Auch andere «Konfliktmuster» funktionieren nicht: Von einem Stadt-Land-Konflikt kann man nicht wirklich reden, nicht mal einen klaren Röstigraben zeigt die aktuelle Umfrage. Und die Frauen, die sonst eher für grüne Anliegen zu haben sind, würden dem Gesetz aktuell zustimmen.
Alptraum und Segen zugleich
Von einer schwach prädisponierten Vorlage sprechen die Meinungsforscher in so einem Fall. Heisst: das Ganze ist zu komplex, um in schlichte Links-rechts- oder Stadt-Land-Muster gepresst zu werden.
Für die Pro- und Contra-Komitees ist das je nach Sichtweise ein Alptraum oder ein Segen. Sie können sich nicht auf herkömmliche Kampagnen-Muster verlassen, aber dafür haben sie die Chance, Stimmbürgerinnen und Stimmbürger aus allen Bereichen zu überzeugen.

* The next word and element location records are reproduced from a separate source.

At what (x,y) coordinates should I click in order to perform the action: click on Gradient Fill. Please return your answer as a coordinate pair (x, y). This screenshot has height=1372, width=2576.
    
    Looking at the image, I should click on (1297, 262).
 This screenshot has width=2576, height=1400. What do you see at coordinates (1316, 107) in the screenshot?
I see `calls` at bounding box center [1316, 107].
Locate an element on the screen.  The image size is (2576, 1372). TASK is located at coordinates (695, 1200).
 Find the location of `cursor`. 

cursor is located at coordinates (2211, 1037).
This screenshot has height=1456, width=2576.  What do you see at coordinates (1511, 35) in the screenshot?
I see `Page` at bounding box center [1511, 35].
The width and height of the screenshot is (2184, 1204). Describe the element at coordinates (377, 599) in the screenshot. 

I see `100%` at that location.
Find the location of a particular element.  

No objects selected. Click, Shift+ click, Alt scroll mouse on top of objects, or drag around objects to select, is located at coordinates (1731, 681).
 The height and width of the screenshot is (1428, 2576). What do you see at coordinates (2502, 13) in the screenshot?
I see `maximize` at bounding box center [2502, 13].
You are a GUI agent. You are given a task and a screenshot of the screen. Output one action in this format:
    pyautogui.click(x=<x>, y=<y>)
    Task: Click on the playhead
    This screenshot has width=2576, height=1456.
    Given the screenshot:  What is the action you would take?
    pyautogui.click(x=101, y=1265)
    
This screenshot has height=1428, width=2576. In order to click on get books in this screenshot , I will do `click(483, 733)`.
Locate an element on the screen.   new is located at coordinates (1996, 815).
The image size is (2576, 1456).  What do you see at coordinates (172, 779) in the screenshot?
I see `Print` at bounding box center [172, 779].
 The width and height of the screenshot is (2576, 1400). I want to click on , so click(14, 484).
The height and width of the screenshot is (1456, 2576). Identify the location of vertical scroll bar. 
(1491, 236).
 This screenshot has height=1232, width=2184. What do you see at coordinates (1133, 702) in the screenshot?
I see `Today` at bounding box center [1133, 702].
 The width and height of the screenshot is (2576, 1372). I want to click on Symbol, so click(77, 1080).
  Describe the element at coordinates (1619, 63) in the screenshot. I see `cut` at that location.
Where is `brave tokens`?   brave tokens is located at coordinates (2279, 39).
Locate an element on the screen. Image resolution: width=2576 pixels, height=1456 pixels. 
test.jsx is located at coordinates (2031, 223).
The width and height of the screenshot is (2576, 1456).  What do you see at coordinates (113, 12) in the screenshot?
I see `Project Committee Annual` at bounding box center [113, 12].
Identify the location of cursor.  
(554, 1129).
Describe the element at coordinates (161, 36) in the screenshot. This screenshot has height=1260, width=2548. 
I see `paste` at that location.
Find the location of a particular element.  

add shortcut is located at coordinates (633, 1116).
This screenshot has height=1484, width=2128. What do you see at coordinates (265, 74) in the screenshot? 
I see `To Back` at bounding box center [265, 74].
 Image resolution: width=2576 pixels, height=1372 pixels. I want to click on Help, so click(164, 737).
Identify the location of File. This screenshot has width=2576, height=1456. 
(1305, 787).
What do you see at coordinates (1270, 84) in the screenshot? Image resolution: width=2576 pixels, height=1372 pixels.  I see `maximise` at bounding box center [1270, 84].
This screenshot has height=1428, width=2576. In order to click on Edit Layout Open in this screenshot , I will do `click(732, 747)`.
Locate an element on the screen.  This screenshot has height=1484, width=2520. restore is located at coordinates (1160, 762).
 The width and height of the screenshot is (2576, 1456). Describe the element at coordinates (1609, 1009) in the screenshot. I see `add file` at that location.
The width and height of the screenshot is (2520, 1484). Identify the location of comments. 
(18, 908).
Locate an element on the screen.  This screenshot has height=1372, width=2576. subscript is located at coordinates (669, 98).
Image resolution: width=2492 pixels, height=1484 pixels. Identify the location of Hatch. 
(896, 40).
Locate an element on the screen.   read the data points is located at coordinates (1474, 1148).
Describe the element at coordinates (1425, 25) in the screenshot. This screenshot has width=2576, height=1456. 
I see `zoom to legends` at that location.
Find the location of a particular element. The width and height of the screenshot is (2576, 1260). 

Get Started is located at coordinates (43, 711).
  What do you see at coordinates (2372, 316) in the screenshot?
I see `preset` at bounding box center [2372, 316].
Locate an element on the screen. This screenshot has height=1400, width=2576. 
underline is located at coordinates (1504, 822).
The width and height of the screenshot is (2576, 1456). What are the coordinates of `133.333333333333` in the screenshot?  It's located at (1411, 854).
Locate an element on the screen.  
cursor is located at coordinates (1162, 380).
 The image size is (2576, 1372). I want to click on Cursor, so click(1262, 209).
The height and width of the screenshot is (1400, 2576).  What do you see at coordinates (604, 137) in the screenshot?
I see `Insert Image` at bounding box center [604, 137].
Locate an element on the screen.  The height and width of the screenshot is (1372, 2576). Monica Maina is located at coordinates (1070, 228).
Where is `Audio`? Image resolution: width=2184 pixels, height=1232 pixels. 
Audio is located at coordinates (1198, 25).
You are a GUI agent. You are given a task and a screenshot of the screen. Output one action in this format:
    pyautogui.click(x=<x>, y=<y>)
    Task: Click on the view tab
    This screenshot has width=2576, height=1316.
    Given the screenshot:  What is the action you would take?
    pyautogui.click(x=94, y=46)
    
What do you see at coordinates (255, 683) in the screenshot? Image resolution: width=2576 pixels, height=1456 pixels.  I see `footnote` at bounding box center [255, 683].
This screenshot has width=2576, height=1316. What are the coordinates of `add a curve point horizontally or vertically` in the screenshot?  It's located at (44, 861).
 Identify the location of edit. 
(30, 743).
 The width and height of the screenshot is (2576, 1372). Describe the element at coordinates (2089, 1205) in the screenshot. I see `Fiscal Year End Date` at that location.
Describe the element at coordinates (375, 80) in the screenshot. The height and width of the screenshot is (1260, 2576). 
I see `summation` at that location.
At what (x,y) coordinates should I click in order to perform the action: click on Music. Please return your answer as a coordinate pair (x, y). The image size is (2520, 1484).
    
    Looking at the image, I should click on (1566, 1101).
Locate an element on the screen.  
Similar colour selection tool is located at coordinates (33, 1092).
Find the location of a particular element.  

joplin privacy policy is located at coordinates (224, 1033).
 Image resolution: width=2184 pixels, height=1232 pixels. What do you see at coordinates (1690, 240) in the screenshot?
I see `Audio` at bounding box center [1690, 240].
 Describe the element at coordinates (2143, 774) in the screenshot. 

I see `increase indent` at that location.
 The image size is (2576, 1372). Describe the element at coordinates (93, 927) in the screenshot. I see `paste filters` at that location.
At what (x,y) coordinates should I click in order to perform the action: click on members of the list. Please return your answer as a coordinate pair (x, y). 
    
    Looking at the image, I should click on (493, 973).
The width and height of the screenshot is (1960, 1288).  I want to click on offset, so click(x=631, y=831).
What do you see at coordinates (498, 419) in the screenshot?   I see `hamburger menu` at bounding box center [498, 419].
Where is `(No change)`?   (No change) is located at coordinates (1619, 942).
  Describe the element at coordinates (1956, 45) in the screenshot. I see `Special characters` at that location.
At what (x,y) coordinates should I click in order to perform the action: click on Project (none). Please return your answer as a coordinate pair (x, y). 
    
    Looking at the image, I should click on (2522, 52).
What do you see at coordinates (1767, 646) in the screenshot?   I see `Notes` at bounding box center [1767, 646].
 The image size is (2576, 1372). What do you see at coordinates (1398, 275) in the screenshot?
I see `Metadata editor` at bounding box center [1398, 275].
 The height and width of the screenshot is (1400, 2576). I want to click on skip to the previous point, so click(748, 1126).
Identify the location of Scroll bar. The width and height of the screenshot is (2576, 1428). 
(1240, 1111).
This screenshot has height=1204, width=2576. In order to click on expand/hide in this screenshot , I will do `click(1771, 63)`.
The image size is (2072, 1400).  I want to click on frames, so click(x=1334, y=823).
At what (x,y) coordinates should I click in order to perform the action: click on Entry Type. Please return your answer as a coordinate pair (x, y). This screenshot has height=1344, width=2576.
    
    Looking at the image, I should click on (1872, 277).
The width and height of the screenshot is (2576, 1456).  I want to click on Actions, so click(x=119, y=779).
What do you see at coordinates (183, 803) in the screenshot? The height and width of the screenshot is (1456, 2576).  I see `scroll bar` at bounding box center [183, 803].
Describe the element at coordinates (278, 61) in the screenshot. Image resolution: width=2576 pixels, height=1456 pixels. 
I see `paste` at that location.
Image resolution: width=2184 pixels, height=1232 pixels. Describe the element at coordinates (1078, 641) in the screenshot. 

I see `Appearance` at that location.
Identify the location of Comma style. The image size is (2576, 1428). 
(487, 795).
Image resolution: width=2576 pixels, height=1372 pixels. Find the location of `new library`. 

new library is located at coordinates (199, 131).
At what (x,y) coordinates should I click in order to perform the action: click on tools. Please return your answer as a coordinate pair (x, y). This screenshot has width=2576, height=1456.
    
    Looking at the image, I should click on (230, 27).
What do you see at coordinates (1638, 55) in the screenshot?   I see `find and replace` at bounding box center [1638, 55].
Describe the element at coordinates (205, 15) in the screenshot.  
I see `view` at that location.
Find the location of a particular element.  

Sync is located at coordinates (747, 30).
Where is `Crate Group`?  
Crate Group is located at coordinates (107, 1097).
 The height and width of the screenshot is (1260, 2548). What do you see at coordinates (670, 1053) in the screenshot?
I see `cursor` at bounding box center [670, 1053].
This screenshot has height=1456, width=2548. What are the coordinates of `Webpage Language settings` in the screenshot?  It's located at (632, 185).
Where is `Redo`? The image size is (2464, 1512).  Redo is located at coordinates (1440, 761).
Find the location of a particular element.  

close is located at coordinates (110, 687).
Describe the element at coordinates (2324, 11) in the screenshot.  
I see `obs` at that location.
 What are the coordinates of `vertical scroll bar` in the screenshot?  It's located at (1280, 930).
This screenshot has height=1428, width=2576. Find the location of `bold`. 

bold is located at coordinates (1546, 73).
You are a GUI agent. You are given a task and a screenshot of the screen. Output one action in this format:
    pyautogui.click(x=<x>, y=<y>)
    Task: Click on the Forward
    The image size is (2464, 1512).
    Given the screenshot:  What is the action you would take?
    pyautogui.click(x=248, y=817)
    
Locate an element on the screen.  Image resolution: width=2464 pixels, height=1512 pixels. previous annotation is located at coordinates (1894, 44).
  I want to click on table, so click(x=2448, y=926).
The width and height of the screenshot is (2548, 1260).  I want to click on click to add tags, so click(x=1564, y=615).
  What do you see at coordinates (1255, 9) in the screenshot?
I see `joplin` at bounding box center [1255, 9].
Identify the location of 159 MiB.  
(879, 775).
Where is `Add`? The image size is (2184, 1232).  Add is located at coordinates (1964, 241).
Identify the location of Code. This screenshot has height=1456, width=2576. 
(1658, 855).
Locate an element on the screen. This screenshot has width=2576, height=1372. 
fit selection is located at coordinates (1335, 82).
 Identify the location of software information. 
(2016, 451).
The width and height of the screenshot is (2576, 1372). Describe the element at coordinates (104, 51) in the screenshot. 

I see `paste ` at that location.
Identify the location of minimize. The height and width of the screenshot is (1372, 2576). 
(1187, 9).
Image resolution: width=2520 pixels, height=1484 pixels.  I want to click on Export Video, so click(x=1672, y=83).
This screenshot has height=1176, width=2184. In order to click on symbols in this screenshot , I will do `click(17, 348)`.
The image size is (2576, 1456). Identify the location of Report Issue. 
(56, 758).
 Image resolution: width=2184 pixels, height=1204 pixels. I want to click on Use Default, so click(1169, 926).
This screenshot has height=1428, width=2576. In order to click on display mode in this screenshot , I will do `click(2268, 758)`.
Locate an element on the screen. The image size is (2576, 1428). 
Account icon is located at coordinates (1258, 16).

Es gibt also viel zu tun für die Kampagnenverantwortlichen in den nächsten fünf Wochen. Allerdings spielt, wie bei allen Vorlagen, auch hier die Coronakrise mit. Ein Grund für die tiefe Meinungsbildung ist auch, dass sich das Stimmvolk in den letzten Monaten schlicht mit anderen Themen befassen musste als mit Abstimmungsvorlagen. Weil das in den nächsten Wochen so bleiben wird, ist der Ausgang der Abstimmung noch völlig offen.